Saved entries ->
>>>
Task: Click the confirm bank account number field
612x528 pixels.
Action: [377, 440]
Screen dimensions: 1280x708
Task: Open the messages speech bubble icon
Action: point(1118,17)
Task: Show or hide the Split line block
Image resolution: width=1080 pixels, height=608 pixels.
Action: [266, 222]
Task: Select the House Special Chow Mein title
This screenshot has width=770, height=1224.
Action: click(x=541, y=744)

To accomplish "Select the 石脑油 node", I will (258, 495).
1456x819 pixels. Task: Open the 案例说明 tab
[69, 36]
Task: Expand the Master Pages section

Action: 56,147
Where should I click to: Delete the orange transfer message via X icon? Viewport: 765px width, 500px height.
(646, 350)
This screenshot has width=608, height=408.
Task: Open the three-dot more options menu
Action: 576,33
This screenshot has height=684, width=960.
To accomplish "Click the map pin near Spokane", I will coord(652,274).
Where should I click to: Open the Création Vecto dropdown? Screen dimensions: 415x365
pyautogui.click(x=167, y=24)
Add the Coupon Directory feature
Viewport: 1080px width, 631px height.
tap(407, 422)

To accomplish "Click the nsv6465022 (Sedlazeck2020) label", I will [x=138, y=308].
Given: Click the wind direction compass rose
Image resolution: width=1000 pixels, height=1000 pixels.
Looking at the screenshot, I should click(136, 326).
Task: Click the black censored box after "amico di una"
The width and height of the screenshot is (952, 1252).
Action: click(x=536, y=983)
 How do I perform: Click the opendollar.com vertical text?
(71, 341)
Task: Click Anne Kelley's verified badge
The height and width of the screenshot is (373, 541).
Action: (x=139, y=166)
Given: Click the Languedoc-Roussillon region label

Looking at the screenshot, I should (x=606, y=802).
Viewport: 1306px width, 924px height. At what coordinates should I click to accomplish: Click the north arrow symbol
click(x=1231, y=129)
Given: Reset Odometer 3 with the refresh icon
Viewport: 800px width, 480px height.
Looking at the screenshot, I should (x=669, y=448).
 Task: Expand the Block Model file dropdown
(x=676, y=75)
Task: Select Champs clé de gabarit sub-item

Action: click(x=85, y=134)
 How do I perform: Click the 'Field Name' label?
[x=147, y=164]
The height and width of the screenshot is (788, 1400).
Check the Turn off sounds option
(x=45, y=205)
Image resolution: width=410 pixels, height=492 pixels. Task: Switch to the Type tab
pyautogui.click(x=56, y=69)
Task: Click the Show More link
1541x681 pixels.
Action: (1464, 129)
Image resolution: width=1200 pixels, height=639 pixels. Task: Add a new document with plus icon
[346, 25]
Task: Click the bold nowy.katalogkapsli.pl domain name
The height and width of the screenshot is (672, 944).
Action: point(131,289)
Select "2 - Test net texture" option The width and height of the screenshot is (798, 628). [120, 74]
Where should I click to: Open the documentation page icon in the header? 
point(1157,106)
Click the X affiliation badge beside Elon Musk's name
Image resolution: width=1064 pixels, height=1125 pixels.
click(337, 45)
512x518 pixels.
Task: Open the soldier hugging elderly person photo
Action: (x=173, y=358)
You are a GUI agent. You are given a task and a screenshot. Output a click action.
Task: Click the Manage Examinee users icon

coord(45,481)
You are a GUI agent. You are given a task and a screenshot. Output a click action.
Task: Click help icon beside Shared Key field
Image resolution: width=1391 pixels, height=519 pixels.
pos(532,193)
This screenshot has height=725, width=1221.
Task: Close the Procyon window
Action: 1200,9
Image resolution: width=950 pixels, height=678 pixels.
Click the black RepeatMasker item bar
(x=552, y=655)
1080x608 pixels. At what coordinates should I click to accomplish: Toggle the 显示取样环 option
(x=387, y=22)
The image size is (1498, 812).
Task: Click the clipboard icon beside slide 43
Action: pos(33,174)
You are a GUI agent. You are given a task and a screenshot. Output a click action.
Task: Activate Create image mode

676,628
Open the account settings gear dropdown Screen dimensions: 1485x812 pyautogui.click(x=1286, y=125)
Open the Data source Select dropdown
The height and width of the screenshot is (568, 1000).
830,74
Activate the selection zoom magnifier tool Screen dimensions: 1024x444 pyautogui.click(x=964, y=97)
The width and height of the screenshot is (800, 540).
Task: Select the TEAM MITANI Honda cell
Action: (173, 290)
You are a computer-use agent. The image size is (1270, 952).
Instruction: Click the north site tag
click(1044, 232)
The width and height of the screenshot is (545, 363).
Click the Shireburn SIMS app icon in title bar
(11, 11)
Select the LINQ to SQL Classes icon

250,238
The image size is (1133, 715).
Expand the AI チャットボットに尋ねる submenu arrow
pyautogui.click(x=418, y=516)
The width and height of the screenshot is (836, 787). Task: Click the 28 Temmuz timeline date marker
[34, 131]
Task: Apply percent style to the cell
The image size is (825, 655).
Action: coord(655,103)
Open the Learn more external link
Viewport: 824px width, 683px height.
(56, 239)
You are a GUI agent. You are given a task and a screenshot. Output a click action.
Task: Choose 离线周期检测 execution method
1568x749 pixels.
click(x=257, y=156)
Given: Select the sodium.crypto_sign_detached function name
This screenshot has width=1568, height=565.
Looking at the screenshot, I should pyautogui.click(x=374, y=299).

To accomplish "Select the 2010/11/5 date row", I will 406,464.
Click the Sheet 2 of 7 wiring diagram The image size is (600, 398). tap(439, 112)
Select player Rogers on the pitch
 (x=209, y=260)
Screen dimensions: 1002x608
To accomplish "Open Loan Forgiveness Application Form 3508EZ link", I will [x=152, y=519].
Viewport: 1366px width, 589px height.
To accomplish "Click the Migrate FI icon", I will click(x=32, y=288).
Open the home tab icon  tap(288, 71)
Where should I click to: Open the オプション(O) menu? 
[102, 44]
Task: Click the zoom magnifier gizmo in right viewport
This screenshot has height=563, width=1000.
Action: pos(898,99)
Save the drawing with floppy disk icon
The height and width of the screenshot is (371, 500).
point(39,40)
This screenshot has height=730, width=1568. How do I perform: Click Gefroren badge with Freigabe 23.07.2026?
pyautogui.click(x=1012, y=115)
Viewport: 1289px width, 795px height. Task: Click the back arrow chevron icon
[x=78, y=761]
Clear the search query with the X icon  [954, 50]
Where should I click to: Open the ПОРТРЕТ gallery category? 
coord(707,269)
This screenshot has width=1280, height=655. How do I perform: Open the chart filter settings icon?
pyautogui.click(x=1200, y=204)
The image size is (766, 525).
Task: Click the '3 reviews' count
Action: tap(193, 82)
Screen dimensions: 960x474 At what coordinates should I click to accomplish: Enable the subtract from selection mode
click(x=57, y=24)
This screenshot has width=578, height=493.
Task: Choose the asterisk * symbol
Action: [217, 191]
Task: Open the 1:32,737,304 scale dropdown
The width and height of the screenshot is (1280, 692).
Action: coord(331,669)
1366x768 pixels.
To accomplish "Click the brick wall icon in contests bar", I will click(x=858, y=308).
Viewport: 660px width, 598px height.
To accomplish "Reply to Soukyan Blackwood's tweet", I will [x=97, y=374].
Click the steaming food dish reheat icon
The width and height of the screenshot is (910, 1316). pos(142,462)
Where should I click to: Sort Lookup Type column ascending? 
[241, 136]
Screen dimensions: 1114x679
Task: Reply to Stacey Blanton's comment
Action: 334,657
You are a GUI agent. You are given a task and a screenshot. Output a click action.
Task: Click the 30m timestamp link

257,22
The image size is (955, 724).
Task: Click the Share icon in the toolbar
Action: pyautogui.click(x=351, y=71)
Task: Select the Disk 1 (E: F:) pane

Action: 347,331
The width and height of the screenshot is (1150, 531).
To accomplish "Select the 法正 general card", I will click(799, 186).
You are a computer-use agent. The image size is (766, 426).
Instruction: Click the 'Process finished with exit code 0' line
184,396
<<<
If the string "Show" is in a line of the entries, pick that line out.

Exercise response ->
Task: Show or hide the Split line block
Task: Click the Show More link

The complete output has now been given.